Rahang Afgan mengetat kaku.

"Kau memintaku—bos dari seluruh jaringan bawah tanah kota ini—berjalan di tengah kerumunan tanpa pengaman? Kau gila?"

"Saya sangat waras," balas Titah tajam. "Arga butuh bersosialisasi. Dia butuh dunia nyata, bukan dunia buatan yang Anda isolasi untuknya. Anda selalu menanamkan ketakutan bahwa semua orang ingin menyakitinya. Jika Anda memang sekuat yang Anda klaim, Anda pasti bisa melindungi putra Anda di tengah orang banyak tanpa harus merampas kegembiraan anak-anak lain."

Afgan mengepalkan tangan di bawah meja. Wanita ini tahu persis cara memukul harga dirinya di titik paling mematikan. Menuduhnya lemah secara halus? Sialan.

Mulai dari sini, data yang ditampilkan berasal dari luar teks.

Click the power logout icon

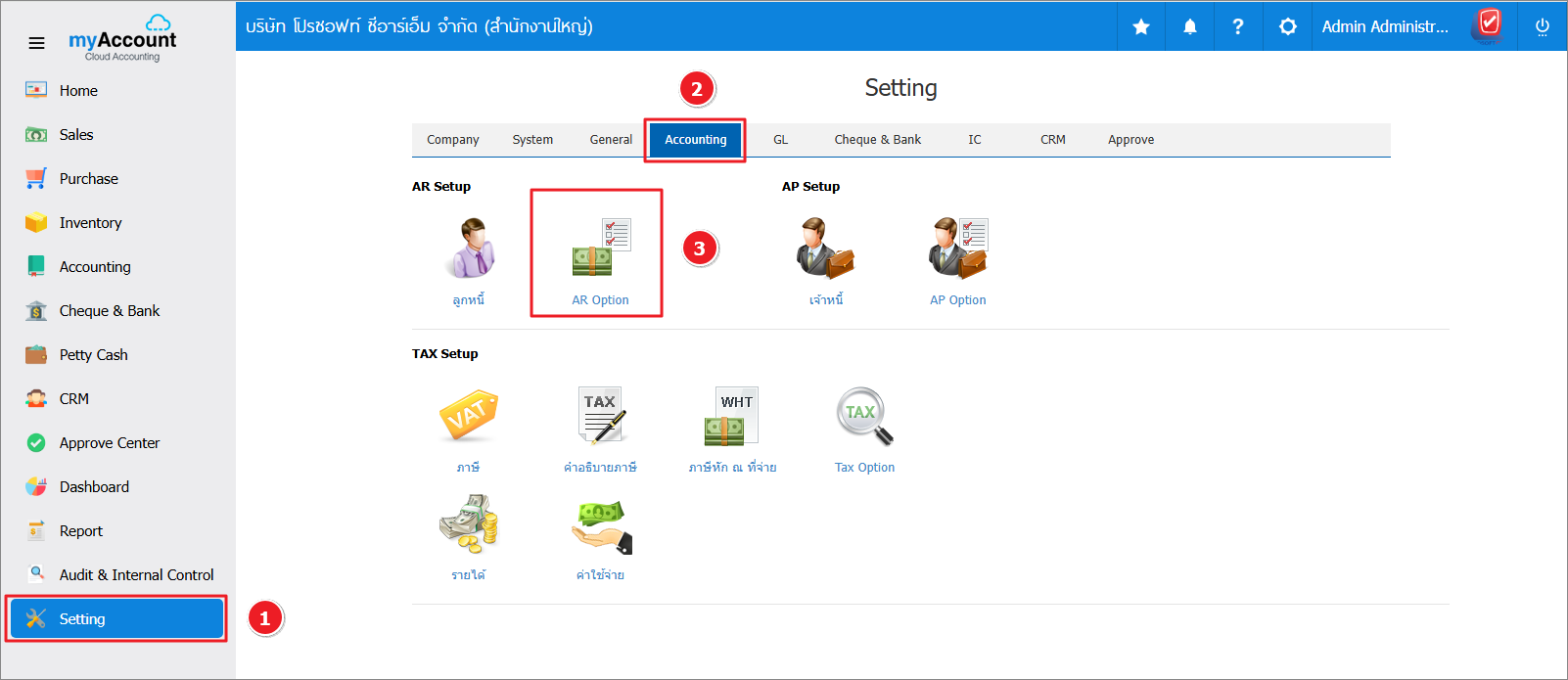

"Baik," desisnya akhirnya, mata berkilat berbahaya. "Hanya kita bertiga. Dika dan anak buah memantau dari jauh. Tapi jika sesuatu terjadi pada Arga, aku pastikan kau menyesal pernah dilahirkan, Titah."

"Saya berani bertaruh nyawa untuk Arga," jawab Titah mantap. Ia beralih menatap anak itu dengan nada selembut kapas. "Ayo habiskan susunya, Jagoan. Kita berangkat."

Afgan menatap punggung berbalut kain hitam itu dengan dada bergemuruh. Persetan dengan kesepakatan. Wanita ini tak sekadar masuk ke rumahnya, tapi perlahan mulai mengambil alih hati putranya. Dan ironisnya, ia tak membenci hal itu.